> DATA:
● ● ● ● ●

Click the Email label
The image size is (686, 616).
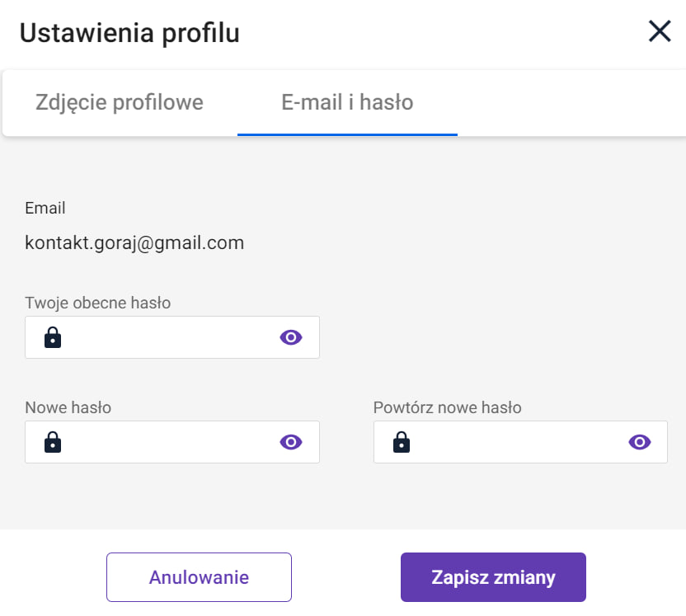45,208
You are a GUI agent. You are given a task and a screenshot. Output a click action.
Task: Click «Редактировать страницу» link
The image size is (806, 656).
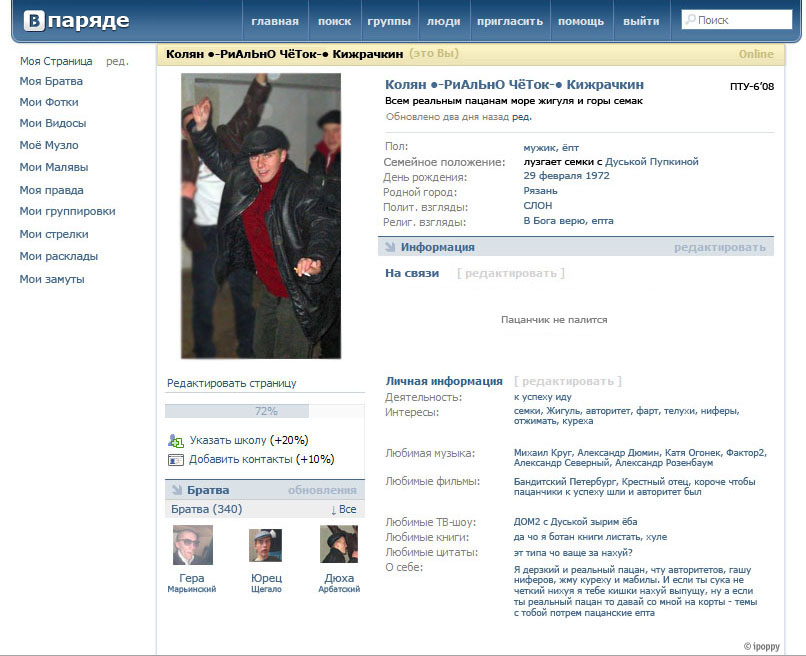point(231,383)
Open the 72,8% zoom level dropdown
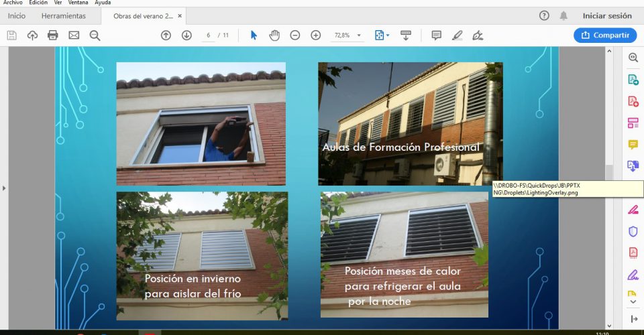Image resolution: width=644 pixels, height=335 pixels. click(347, 36)
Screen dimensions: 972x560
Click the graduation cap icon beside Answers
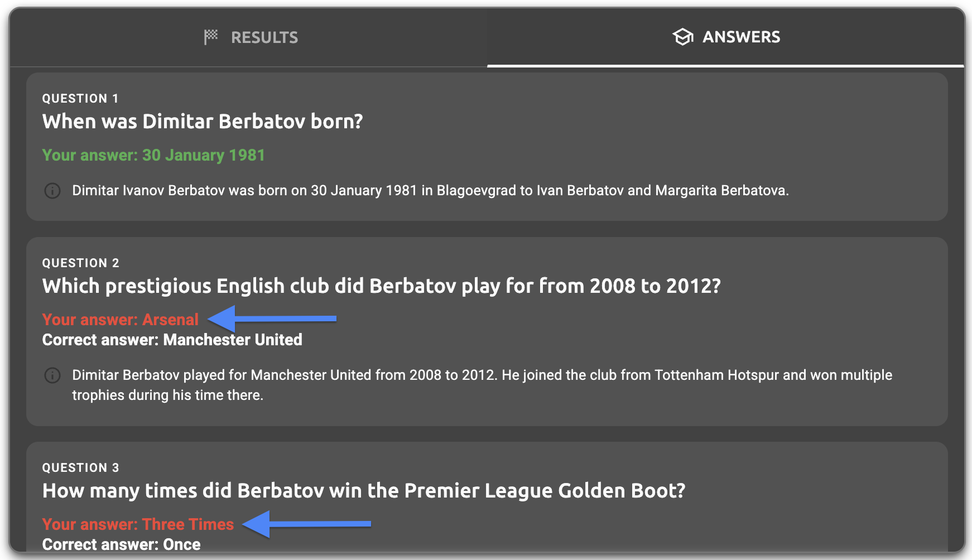682,37
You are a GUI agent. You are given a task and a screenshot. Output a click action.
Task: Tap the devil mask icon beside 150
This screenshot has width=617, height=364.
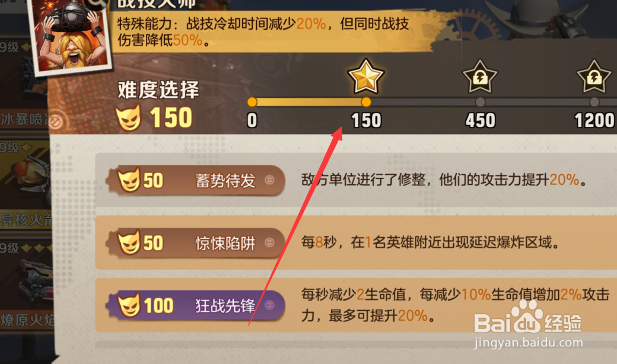coord(129,117)
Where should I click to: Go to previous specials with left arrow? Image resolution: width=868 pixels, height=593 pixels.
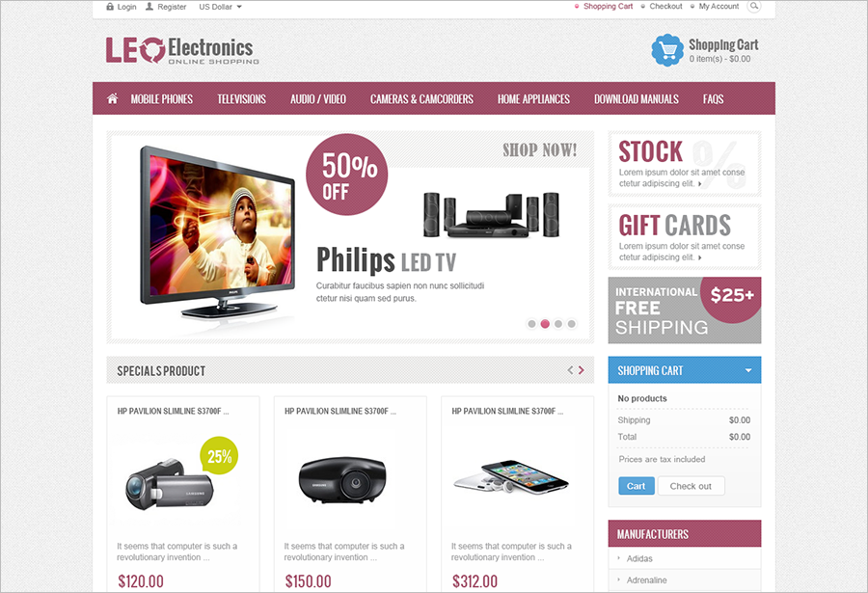570,370
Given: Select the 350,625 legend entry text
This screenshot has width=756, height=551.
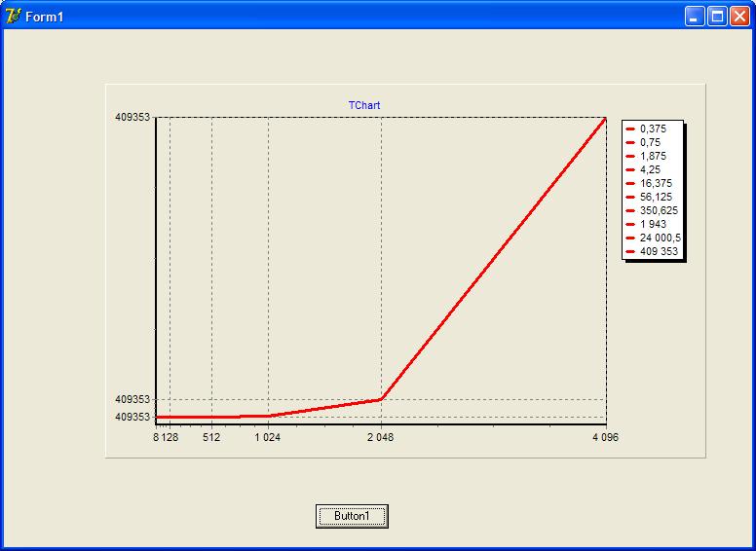Looking at the screenshot, I should tap(659, 210).
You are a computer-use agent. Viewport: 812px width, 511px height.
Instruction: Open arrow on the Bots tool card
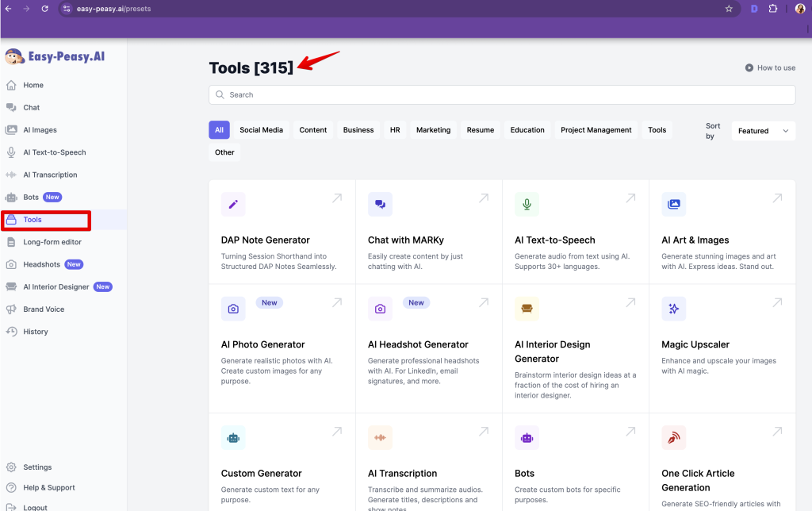(630, 432)
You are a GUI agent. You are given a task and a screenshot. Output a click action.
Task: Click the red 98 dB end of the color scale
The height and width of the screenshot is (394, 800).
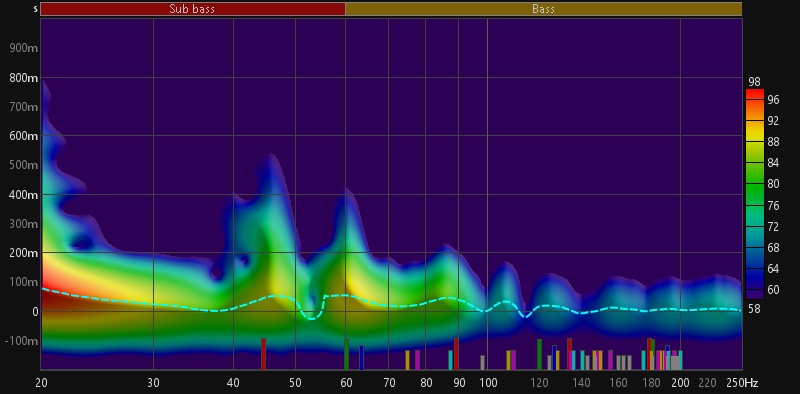pos(755,93)
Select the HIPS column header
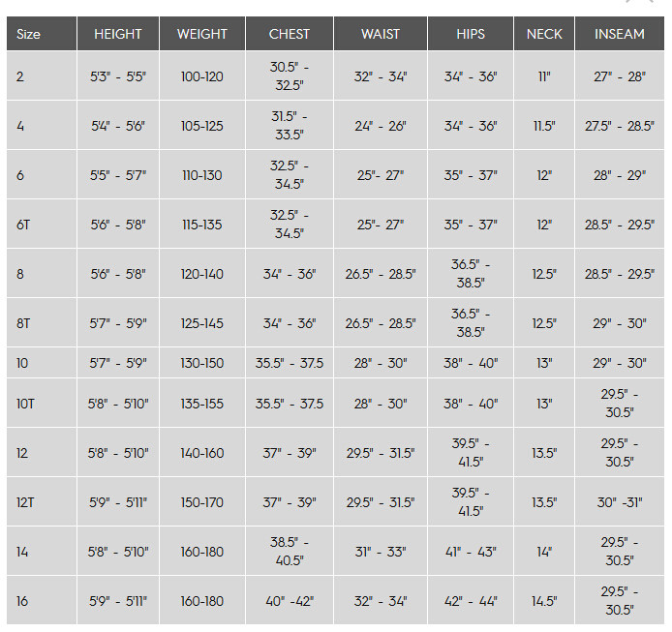Screen dimensions: 672x632 471,34
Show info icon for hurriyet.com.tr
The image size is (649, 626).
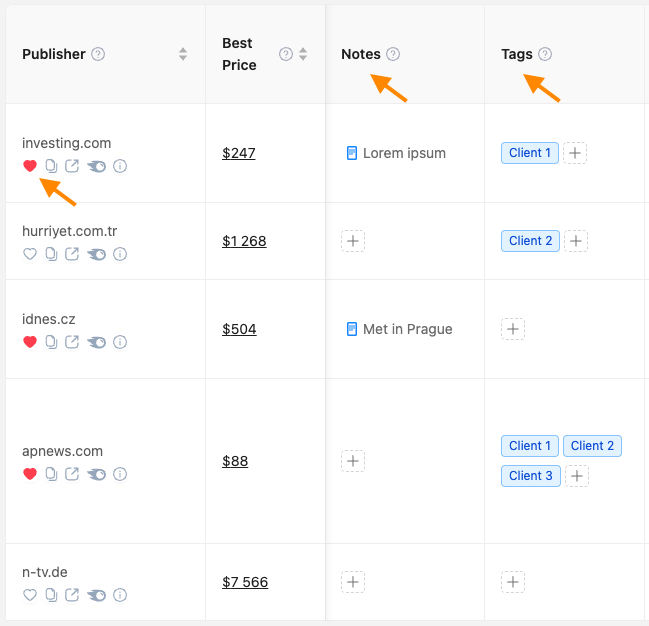(120, 254)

● ● ● ● ●

> TASK DETAILS:
Word for word, restate the material above; do not carry over the pictures.

> RESULT OF THIS EXERCISE:
Click the Email label
The image size is (686, 616).
45,208
You are a GUI agent. You are given a task and a screenshot. Output a click action.
Task: Click «Редактировать страницу» link
The image size is (806, 656).
point(231,383)
Open the 72,8% zoom level dropdown
Image resolution: width=644 pixels, height=335 pixels. click(347, 36)
Screen dimensions: 972x560
Click the graduation cap icon beside Answers
682,37
You are a GUI agent. You are given a task and a screenshot. Output a click action.
Task: Tap the devil mask icon beside 150
This screenshot has width=617, height=364.
coord(129,117)
Where should I click to: Go to previous specials with left arrow? Image resolution: width=868 pixels, height=593 pixels.
570,370
Given: Select the 350,625 legend entry text
This screenshot has width=756, height=551.
Looking at the screenshot, I should tap(659, 210).
You are a computer-use agent. Viewport: 812px width, 511px height.
Instruction: Open arrow on the Bots tool card
(630, 432)
You are a GUI agent. You are given a task and a screenshot. Output a click action.
Task: Click the red 98 dB end of the color scale
The height and width of the screenshot is (394, 800).
pos(755,93)
Select the HIPS column header
Screen dimensions: 672x632 471,34
Show info icon for hurriyet.com.tr
The image size is (649, 626).
(120, 254)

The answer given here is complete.